Children Bullying and Telling Tales: The Link

Children who tell tales are a universal pain. Children bullying is a universal problem. And I believe they are, often, linked.

Two children bring their mothers (fathers/teachers who ever) a problem, one adult says, “Stop telling tales; go and sort it out yourself.”   Second adult stops what they are doing, completely focusses on the child – they may go and help sort out the problem, they may not (more about this later). Which child is more likely to tell another tale?

It may surprise some of you: but the first child is far more likely to re-offend and become a habitual tale teller. Why? Simply, because telling tales is not about telling tales. It’s about connecting to an important adult. It’s checking in. It’s one way children use their round-about way of making sure we are as there for them as we claim to be. Children are very, very rarely direct in communicating their needs.

The second problem with telling children to “sort it out themselves” is that, if there is problem, inevitably, sorting it out means the dominant child getting their own way; or hurting the less dominant child. Also, I believe most inter-personal dominance isn’t in-your face-beat-you-up bullying, but a more subtle use of power. The choice of the adult not to intervene gives the dominant child non-verbal permission to go right ahead, and dominate.

Which neatly leads to the third problem: if the child is being bullied, or on the verge of being bullied – adults not helping…doesn’t help. (For a great way they can help check out: )


Now, I’ve been a teacher on playground duty. I KNOW how much of a pain those tale-telling children can be. Especially those with a Butterfly temperament – who just keep coming back. But, here’s the thing, when we joined our boys’ school community I met a group of people who actually stopped and listened to what I had to say. I could see in their eyes and body language that they had stopped thinking their own thoughts and were listening to whatever important information I had to impart. Now think about it. How often do you actually encounter people who do that? It completely threw me. I suddenly became aware of how much noise I make…without actually communicating anything.

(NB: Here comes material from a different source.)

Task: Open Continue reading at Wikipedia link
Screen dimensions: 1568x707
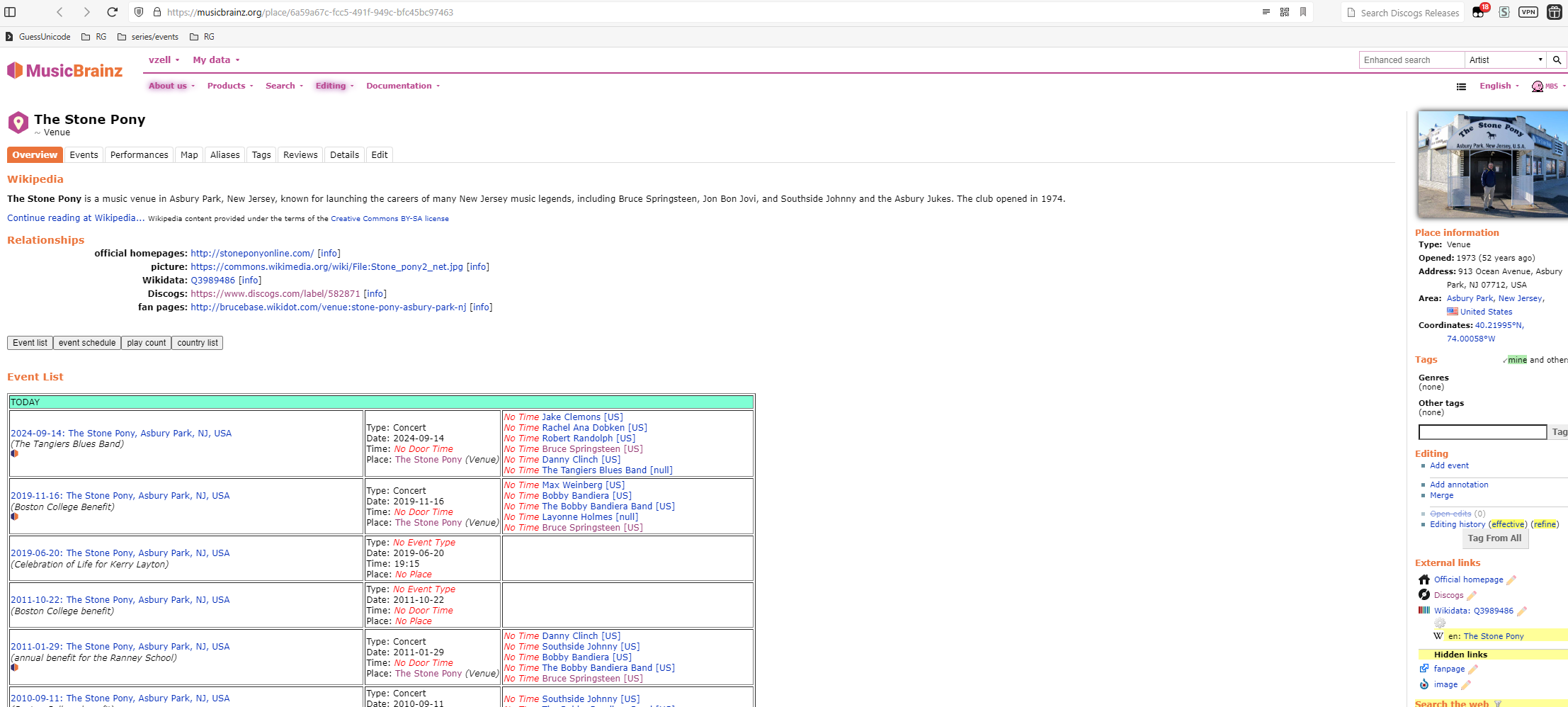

So, if you encounter a tell-tale, give this a go. Stop everything, even your thoughts, completely focus all your attention on the tale-teller. Ask questions. Ask more questions. Ask until they’ve run out of information. (BUT DON’T try to solve the problem.) Then just stand beside them. One of two things will happen…they’ll stop talking and go away, ergo it was a need for connection, not a need for intervention. Or, you will realise that something needs to be done. Then, intervene. I’ll bet the tale-telling tampers off. (A child who is distraught and cannot speak is not telling tales…they need a Boring Cuddle. Quick Way to Stop Children Fussing.

If your child has a problem at school, which you suspect is either tale-telling or bullying, do the same. But also write what they say down in a notebook, and record the date. This means that your child is listened to, and you also have evidence if you have to ask teachers to step in. Of course, give them a hug too.

Children who are surrounded by adults who truly listen to them, feel connected, and people who feel connected are self-assured enough to deal with most issues. Children who are self-assured, don’t tell tales: but the do come to us when they need help. Isn’t that one of the key aims of parenthood?

Bully Proof your Children also deals with bullying.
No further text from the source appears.